Robert Kubica w rozmowie z redaktorem TVP Sport podzielił się swoją opinią na temat panującego na świecie koronawirusa.
Krakowianin nie ukrywa, że pandemia przyszła w najgorszym możliwym momencie. Kubica dodaje, że po testach w Barcelonie znów jest głodny ścigania się bolidem Formuły 1. – Jako kierowca wolałbym się ścigać, niż być rezerwowym. Czas leci. Z roku na rok staję się coraz starszy.
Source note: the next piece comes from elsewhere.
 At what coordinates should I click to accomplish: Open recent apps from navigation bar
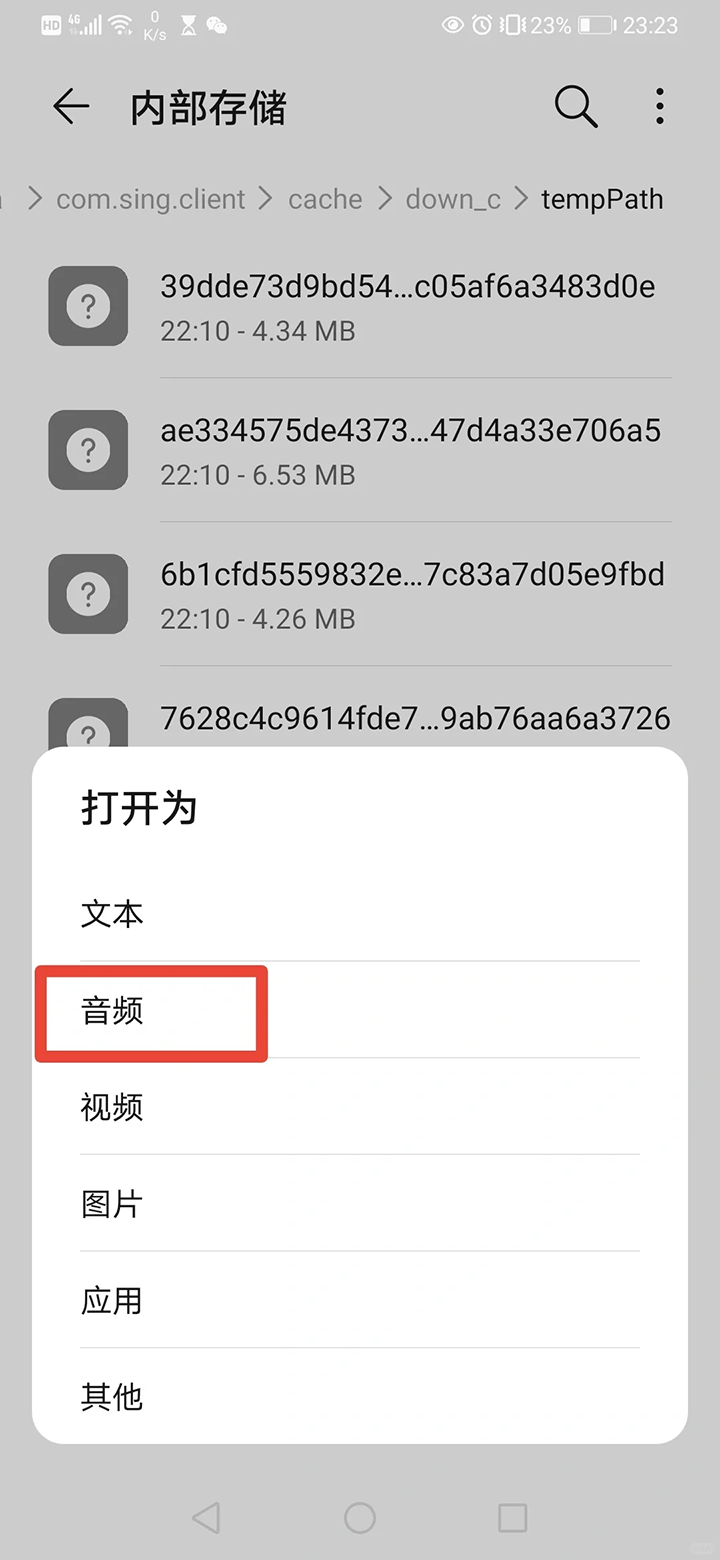(x=512, y=1518)
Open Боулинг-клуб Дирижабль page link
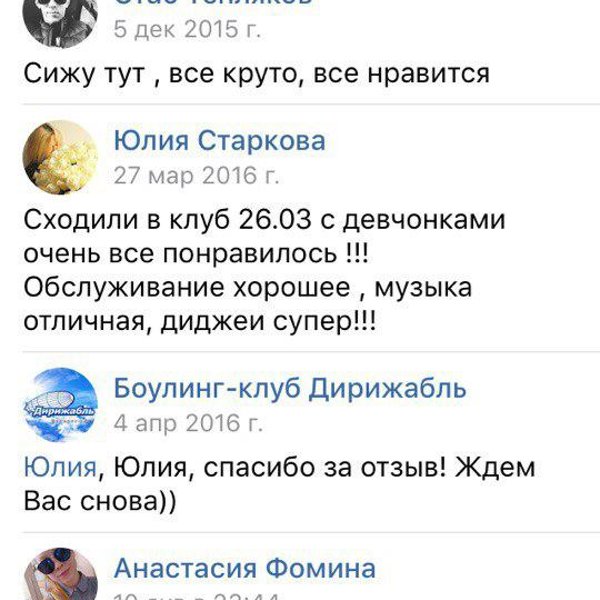Viewport: 600px width, 600px height. coord(290,389)
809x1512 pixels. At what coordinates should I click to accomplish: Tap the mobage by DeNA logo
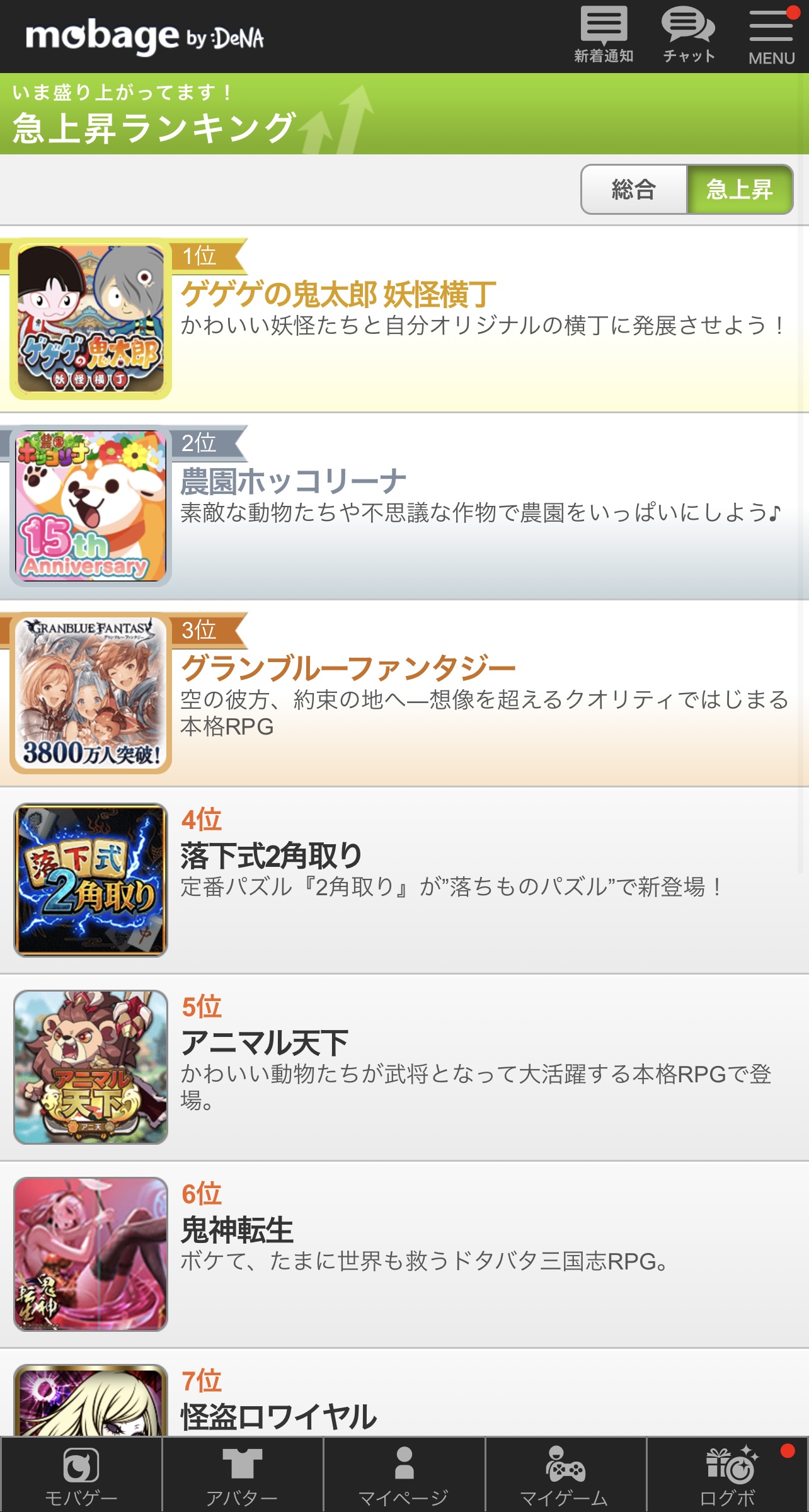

Po Barcelonie, po testach nabrałem dużej chęci do Formuły 1, która niestety w ubiegłym roku trochę przygasła – komentuje Kubica, który daje do zrozumienia, że chciałby, żeby ten sezon został dokończony, co wiązałoby się z zachowaniem umów w stanie pierwotnym. Gdyby przedłużono je o kolejny rok, Polak czekałby na powrót do regularnego ścigania do 2022 roku.
– Ta sytuacja z koronawirusem wydarzyła się w jednym z najgorszych momentów. W tym momencie, w którym najbardziej chciałbym jeździć – zauważa polski kierowca.
Kubica odniósł się do wirtualnej rywalizacji organizowanych przez F1. – To fajne przedsięwzięcie, ale przekaz może być różny, kiedy widzi się bolidy uderzające w ściany lub w inne bolidy i nie ma żadnych uszkodzeń. Myślę, że powinno to być odbierane jako zabawa i interakcja z kibicami. Nie można patrzeć na to, jako zastępstwo rzeczywistości – tłumaczy członek Alfa Romeo Racing Orlen.
Polak jest też związany z DTM, gdzie przeprowadzić rywalizację bez kibiców jest łatwiej. Według kierowcy nie ma to jednak sensu. – Bardzo chciałbym już jeździć, ale kibice dla DTM są bardzo ważni. Istotne jest jednak, że DTM to seria bardzo otwarta dla kibiców. Każdy, kto zakupi bilet, może wejść do padoku. W Formule 1 trzeba mieć wejściówkę dla mediów lub specjalne zaproszenie, by wejść do takiego miejsca. DTM bez kibiców jest trudna do wyobrażenia. Organizacyjnie wyścigi samochodowe to dużo droższe przedsięwzięcie od np. meczu piłki nożnej. Przy takich zawodach pracuje też dużo więcej osób, a organizatorzy swoje wpływy opierają na kibiców – mówi Kubica.